## What the exercise asks
Copy the data below line for line, without changing anything.

§

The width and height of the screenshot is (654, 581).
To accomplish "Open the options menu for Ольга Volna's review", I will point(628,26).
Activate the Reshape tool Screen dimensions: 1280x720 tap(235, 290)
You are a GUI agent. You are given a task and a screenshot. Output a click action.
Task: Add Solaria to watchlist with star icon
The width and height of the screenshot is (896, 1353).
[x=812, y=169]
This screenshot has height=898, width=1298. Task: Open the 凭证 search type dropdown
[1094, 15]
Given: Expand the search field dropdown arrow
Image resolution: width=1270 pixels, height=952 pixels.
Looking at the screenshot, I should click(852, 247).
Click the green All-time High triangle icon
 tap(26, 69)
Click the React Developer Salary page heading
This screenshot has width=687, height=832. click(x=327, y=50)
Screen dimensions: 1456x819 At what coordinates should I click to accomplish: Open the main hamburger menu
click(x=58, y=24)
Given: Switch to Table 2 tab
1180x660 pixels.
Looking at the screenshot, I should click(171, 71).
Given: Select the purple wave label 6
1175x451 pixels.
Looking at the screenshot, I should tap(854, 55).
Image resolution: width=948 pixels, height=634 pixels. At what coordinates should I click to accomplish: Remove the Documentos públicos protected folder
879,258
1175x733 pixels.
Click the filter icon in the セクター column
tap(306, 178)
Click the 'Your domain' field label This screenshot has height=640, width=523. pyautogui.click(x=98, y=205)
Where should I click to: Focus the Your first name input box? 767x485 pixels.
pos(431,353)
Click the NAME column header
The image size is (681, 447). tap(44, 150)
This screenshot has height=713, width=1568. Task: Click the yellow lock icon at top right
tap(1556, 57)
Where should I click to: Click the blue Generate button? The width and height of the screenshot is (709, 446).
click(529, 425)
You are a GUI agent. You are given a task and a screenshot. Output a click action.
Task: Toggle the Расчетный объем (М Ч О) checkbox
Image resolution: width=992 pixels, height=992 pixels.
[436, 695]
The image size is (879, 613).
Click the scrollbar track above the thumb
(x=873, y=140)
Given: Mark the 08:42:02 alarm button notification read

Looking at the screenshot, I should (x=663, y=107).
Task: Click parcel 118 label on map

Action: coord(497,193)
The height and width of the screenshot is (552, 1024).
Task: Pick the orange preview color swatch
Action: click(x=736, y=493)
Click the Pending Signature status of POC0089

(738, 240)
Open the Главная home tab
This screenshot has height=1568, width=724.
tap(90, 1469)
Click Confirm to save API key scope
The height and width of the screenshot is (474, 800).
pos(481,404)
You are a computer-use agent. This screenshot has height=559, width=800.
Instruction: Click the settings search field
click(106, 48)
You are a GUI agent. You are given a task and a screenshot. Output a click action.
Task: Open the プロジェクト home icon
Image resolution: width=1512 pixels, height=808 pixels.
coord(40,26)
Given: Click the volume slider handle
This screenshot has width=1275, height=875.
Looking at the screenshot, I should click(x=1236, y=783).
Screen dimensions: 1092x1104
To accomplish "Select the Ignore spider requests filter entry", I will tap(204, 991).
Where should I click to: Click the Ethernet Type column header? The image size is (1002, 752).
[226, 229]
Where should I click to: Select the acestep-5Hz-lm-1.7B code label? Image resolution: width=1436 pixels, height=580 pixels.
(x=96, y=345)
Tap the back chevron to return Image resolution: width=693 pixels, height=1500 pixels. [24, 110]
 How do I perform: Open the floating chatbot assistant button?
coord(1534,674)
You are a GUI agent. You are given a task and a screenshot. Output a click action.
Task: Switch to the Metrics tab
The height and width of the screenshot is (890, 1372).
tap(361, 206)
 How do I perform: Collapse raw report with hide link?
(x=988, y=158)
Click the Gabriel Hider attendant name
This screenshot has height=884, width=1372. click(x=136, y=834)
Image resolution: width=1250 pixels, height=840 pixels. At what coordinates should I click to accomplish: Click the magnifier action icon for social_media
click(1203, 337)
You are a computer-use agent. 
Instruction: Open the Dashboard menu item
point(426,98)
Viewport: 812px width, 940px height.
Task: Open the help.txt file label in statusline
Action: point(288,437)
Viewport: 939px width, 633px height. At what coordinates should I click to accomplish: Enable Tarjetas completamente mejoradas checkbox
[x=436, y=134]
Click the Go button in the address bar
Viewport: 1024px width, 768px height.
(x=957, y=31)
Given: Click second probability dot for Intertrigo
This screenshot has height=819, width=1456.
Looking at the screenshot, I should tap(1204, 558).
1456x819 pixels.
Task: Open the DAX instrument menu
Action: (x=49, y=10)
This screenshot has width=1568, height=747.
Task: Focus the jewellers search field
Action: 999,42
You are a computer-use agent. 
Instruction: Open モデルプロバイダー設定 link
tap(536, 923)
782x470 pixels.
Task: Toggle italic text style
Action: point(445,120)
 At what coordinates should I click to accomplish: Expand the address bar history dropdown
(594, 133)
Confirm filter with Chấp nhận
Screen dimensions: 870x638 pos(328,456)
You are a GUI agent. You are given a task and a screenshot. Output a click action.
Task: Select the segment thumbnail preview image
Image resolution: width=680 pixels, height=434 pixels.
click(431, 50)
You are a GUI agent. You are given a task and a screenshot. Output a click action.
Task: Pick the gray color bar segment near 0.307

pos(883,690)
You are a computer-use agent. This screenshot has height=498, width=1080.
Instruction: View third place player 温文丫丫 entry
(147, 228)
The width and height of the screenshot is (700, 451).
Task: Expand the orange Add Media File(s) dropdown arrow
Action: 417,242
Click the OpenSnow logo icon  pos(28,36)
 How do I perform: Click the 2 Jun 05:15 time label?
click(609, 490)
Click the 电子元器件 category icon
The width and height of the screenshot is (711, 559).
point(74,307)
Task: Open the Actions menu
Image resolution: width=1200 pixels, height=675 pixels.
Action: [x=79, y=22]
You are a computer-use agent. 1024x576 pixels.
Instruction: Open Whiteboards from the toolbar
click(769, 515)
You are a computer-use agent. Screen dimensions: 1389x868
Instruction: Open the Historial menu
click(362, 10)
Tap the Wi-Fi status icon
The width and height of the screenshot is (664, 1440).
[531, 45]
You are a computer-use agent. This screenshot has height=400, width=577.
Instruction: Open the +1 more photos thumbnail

§

## Solution below
The width and height of the screenshot is (654, 581).
To accomplish "Open the options menu for Ольга Volna's review", I will point(628,26).
Activate the Reshape tool Screen dimensions: 1280x720 tap(235, 290)
You are a GUI agent. You are given a task and a screenshot. Output a click action.
Task: Add Solaria to watchlist with star icon
The width and height of the screenshot is (896, 1353).
[x=812, y=169]
This screenshot has height=898, width=1298. Task: Open the 凭证 search type dropdown
[1094, 15]
Given: Expand the search field dropdown arrow
Image resolution: width=1270 pixels, height=952 pixels.
Looking at the screenshot, I should click(852, 247).
Click the green All-time High triangle icon
 tap(26, 69)
Click the React Developer Salary page heading
This screenshot has width=687, height=832. click(x=327, y=50)
Screen dimensions: 1456x819 At what coordinates should I click to accomplish: Open the main hamburger menu
click(x=58, y=24)
Given: Switch to Table 2 tab
1180x660 pixels.
Looking at the screenshot, I should click(171, 71).
Given: Select the purple wave label 6
1175x451 pixels.
Looking at the screenshot, I should tap(854, 55).
Image resolution: width=948 pixels, height=634 pixels. At what coordinates should I click to accomplish: Remove the Documentos públicos protected folder
879,258
1175x733 pixels.
Click the filter icon in the セクター column
tap(306, 178)
Click the 'Your domain' field label This screenshot has height=640, width=523. pyautogui.click(x=98, y=205)
Where should I click to: Focus the Your first name input box? 767x485 pixels.
pos(431,353)
Click the NAME column header
The image size is (681, 447). tap(44, 150)
This screenshot has height=713, width=1568. Task: Click the yellow lock icon at top right
tap(1556, 57)
Where should I click to: Click the blue Generate button? The width and height of the screenshot is (709, 446).
click(529, 425)
You are a GUI agent. You are given a task and a screenshot. Output a click action.
Task: Toggle the Расчетный объем (М Ч О) checkbox
Image resolution: width=992 pixels, height=992 pixels.
[436, 695]
The image size is (879, 613).
Click the scrollbar track above the thumb
(x=873, y=140)
Given: Mark the 08:42:02 alarm button notification read

Looking at the screenshot, I should (x=663, y=107).
Task: Click parcel 118 label on map

Action: coord(497,193)
The height and width of the screenshot is (552, 1024).
Task: Pick the orange preview color swatch
Action: click(x=736, y=493)
Click the Pending Signature status of POC0089

(738, 240)
Open the Главная home tab
This screenshot has height=1568, width=724.
tap(90, 1469)
Click Confirm to save API key scope
The height and width of the screenshot is (474, 800).
pos(481,404)
You are a computer-use agent. This screenshot has height=559, width=800.
Instruction: Click the settings search field
click(106, 48)
You are a GUI agent. You are given a task and a screenshot. Output a click action.
Task: Open the プロジェクト home icon
Image resolution: width=1512 pixels, height=808 pixels.
coord(40,26)
Given: Click the volume slider handle
This screenshot has width=1275, height=875.
Looking at the screenshot, I should click(x=1236, y=783).
Screen dimensions: 1092x1104
To accomplish "Select the Ignore spider requests filter entry", I will tap(204, 991).
Where should I click to: Click the Ethernet Type column header? The image size is (1002, 752).
[226, 229]
Where should I click to: Select the acestep-5Hz-lm-1.7B code label? Image resolution: width=1436 pixels, height=580 pixels.
(x=96, y=345)
Tap the back chevron to return Image resolution: width=693 pixels, height=1500 pixels. [24, 110]
 How do I perform: Open the floating chatbot assistant button?
coord(1534,674)
You are a GUI agent. You are given a task and a screenshot. Output a click action.
Task: Switch to the Metrics tab
The height and width of the screenshot is (890, 1372).
tap(361, 206)
 How do I perform: Collapse raw report with hide link?
(x=988, y=158)
Click the Gabriel Hider attendant name
This screenshot has height=884, width=1372. click(x=136, y=834)
Image resolution: width=1250 pixels, height=840 pixels. At what coordinates should I click to accomplish: Click the magnifier action icon for social_media
click(1203, 337)
You are a computer-use agent. 
Instruction: Open the Dashboard menu item
point(426,98)
Viewport: 812px width, 940px height.
Task: Open the help.txt file label in statusline
Action: point(288,437)
Viewport: 939px width, 633px height. At what coordinates should I click to accomplish: Enable Tarjetas completamente mejoradas checkbox
[x=436, y=134]
Click the Go button in the address bar
Viewport: 1024px width, 768px height.
(x=957, y=31)
Given: Click second probability dot for Intertrigo
This screenshot has height=819, width=1456.
Looking at the screenshot, I should tap(1204, 558).
1456x819 pixels.
Task: Open the DAX instrument menu
Action: (x=49, y=10)
This screenshot has width=1568, height=747.
Task: Focus the jewellers search field
Action: 999,42
You are a computer-use agent. 
Instruction: Open モデルプロバイダー設定 link
tap(536, 923)
782x470 pixels.
Task: Toggle italic text style
Action: point(445,120)
 At what coordinates should I click to accomplish: Expand the address bar history dropdown
(594, 133)
Confirm filter with Chấp nhận
Screen dimensions: 870x638 pos(328,456)
You are a GUI agent. You are given a task and a screenshot. Output a click action.
Task: Select the segment thumbnail preview image
Image resolution: width=680 pixels, height=434 pixels.
click(431, 50)
You are a GUI agent. You are given a task and a screenshot. Output a click action.
Task: Pick the gray color bar segment near 0.307

pos(883,690)
You are a computer-use agent. This screenshot has height=498, width=1080.
Instruction: View third place player 温文丫丫 entry
(147, 228)
The width and height of the screenshot is (700, 451).
Task: Expand the orange Add Media File(s) dropdown arrow
Action: 417,242
Click the OpenSnow logo icon  pos(28,36)
 How do I perform: Click the 2 Jun 05:15 time label?
click(609, 490)
Click the 电子元器件 category icon
The width and height of the screenshot is (711, 559).
point(74,307)
Task: Open the Actions menu
Image resolution: width=1200 pixels, height=675 pixels.
Action: [x=79, y=22]
You are a computer-use agent. 1024x576 pixels.
Instruction: Open Whiteboards from the toolbar
click(769, 515)
You are a computer-use agent. Screen dimensions: 1389x868
Instruction: Open the Historial menu
click(362, 10)
Tap the Wi-Fi status icon
The width and height of the screenshot is (664, 1440).
[531, 45]
You are a computer-use agent. This screenshot has height=400, width=577.
Instruction: Open the +1 more photos thumbnail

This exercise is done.